TASK INSTRUCTIONS – Please copy each line in the records below that contains the string "computer".

Collected data entries:

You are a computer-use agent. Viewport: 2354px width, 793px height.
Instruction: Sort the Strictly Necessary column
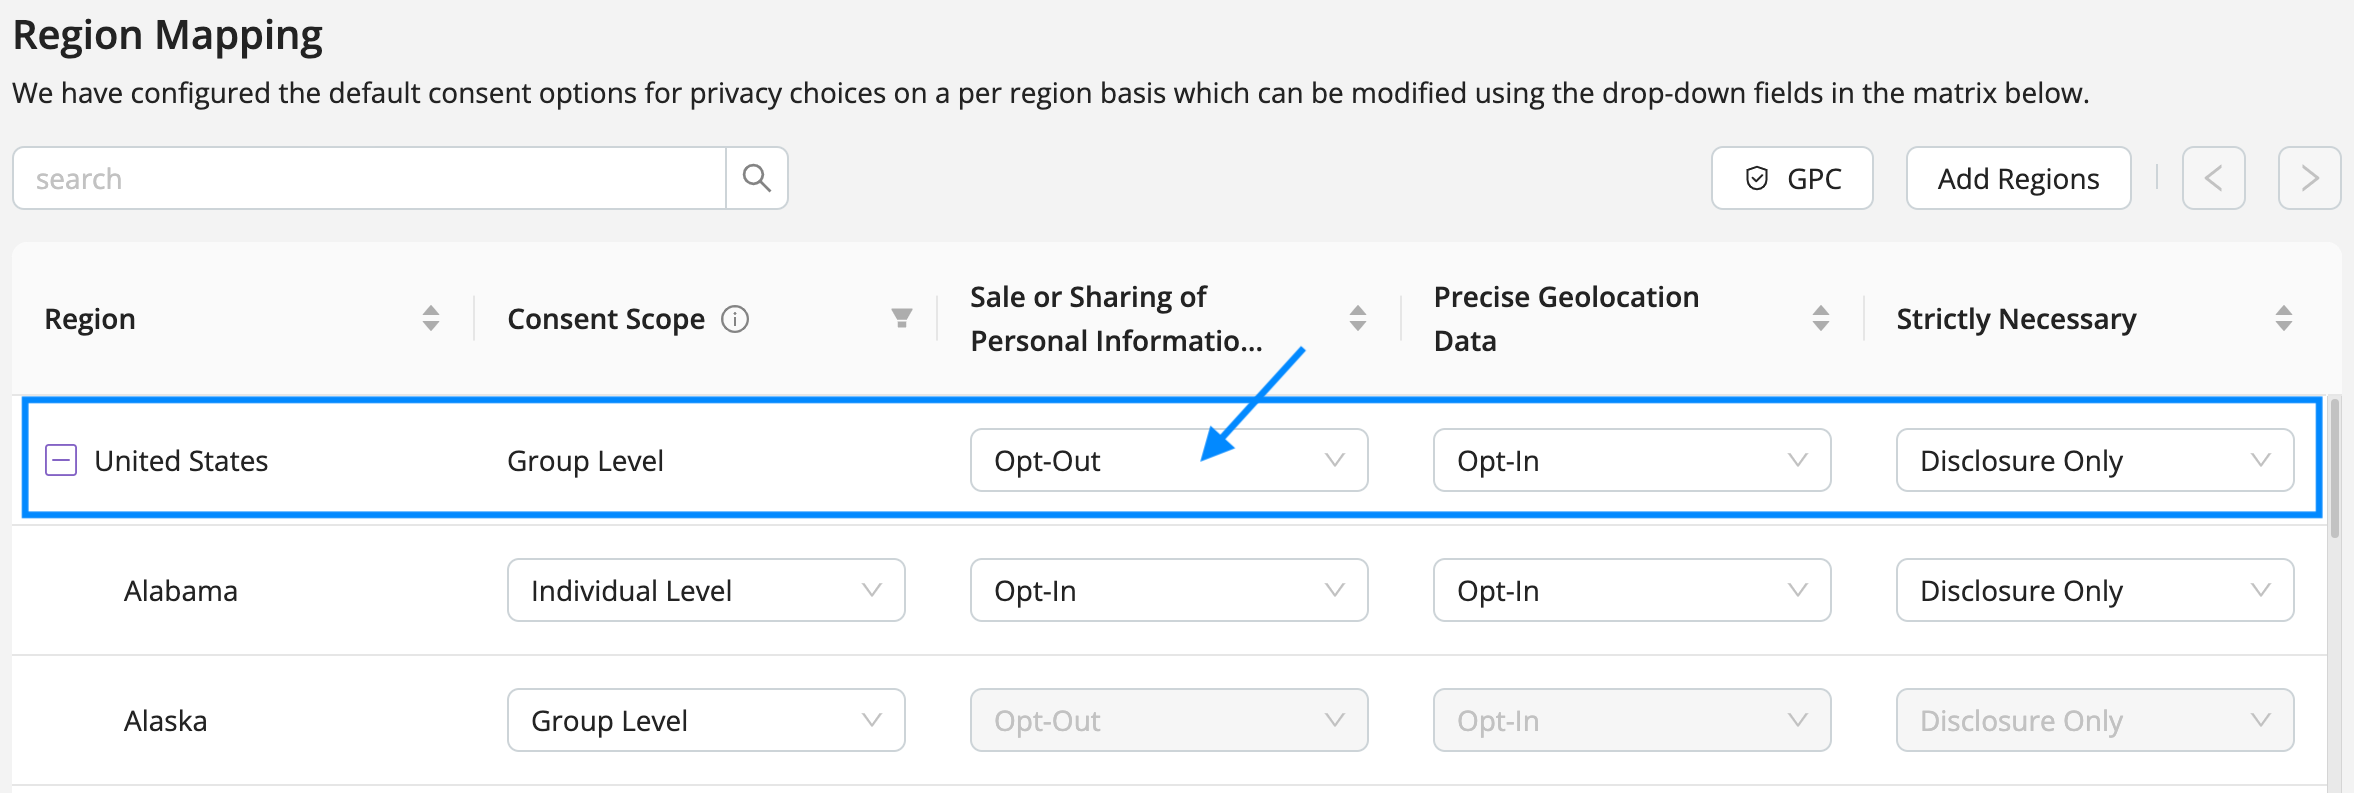pos(2284,319)
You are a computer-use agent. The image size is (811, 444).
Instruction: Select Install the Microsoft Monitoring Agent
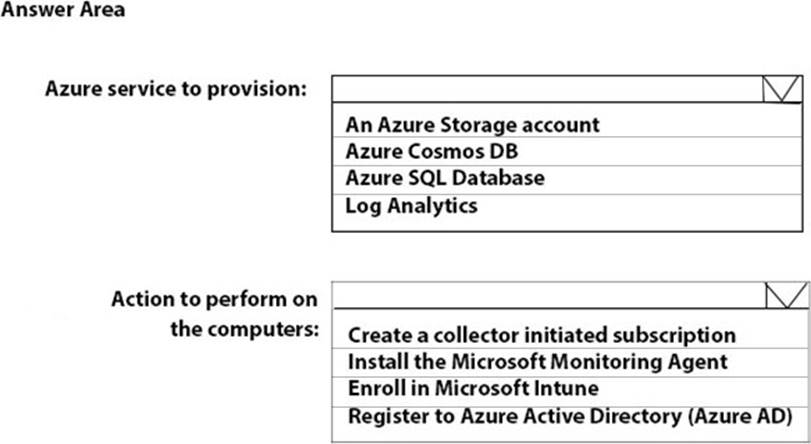pyautogui.click(x=537, y=362)
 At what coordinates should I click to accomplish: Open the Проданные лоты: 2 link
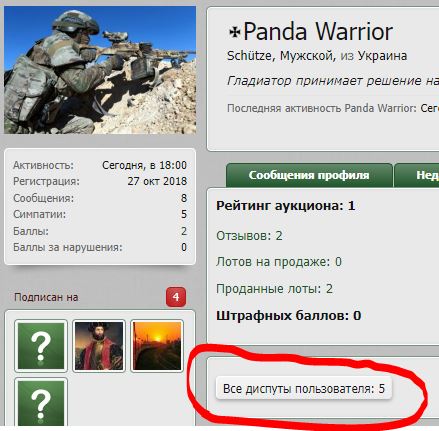[x=274, y=289]
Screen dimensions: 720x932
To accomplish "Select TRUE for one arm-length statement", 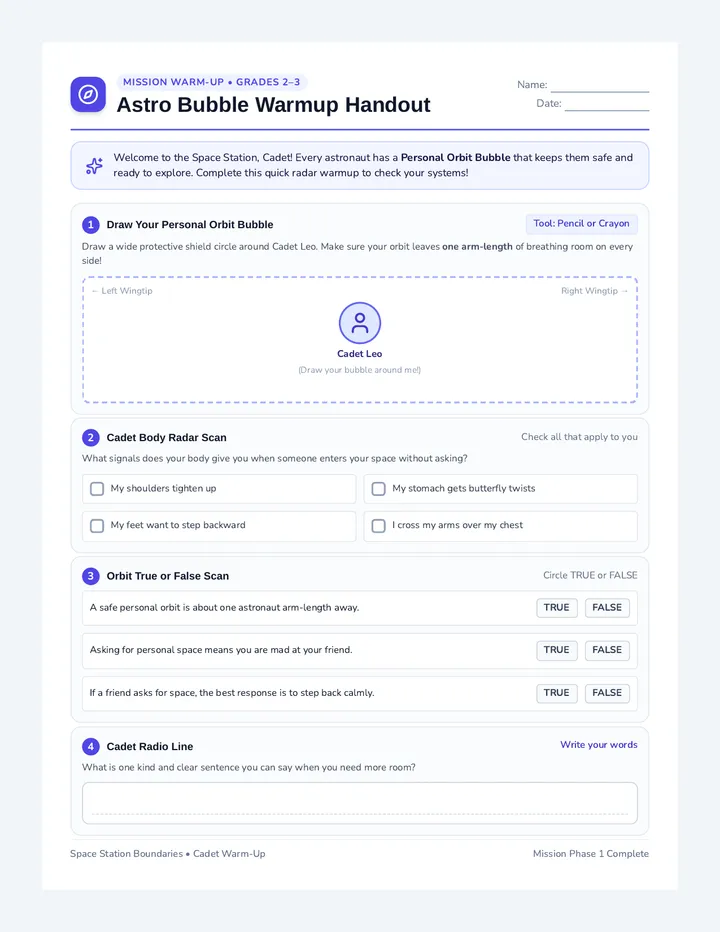I will click(x=556, y=607).
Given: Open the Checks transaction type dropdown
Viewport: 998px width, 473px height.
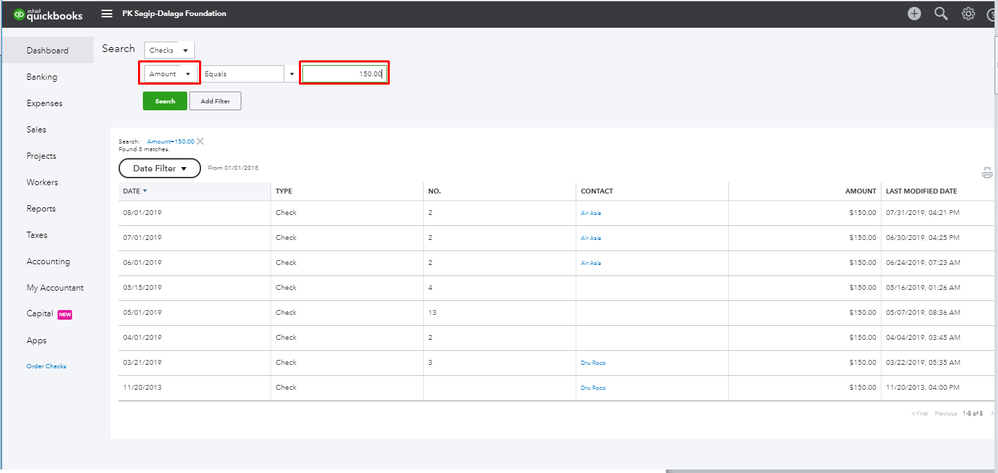Looking at the screenshot, I should [x=169, y=50].
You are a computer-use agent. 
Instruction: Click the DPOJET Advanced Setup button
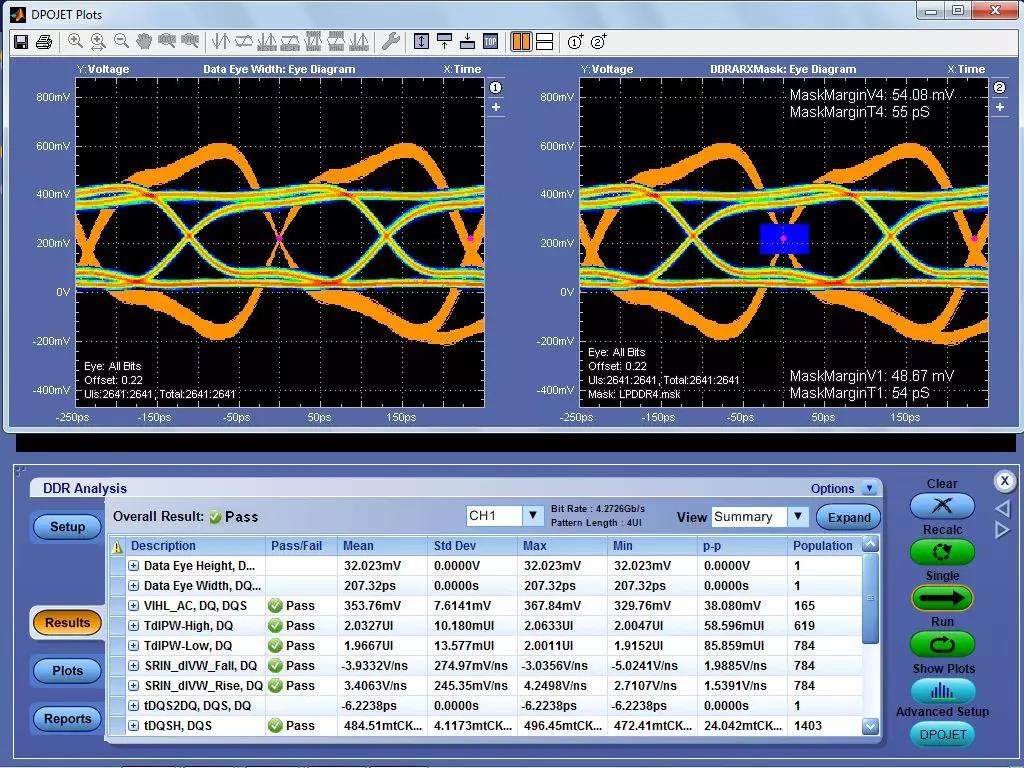(x=942, y=734)
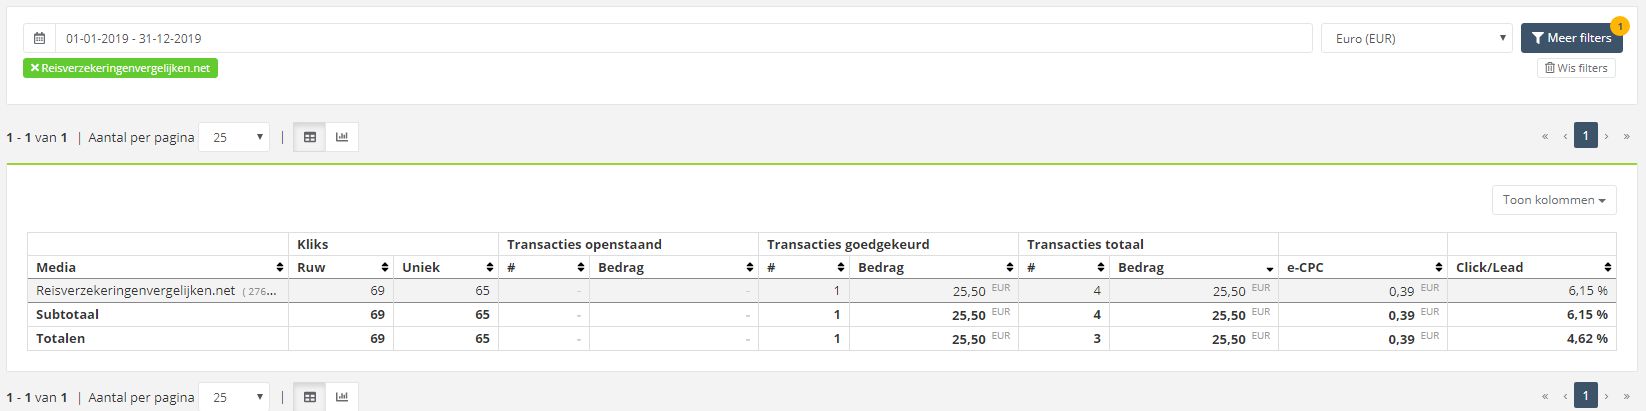Screen dimensions: 1646x411
Task: Sort by Media column arrows
Action: [279, 268]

YOUR SOLUTION –
You are a computer-use agent. Viewport: 2354px width, 793px height.
You are a computer-use agent. The image size is (811, 444).
You are a computer-use agent. 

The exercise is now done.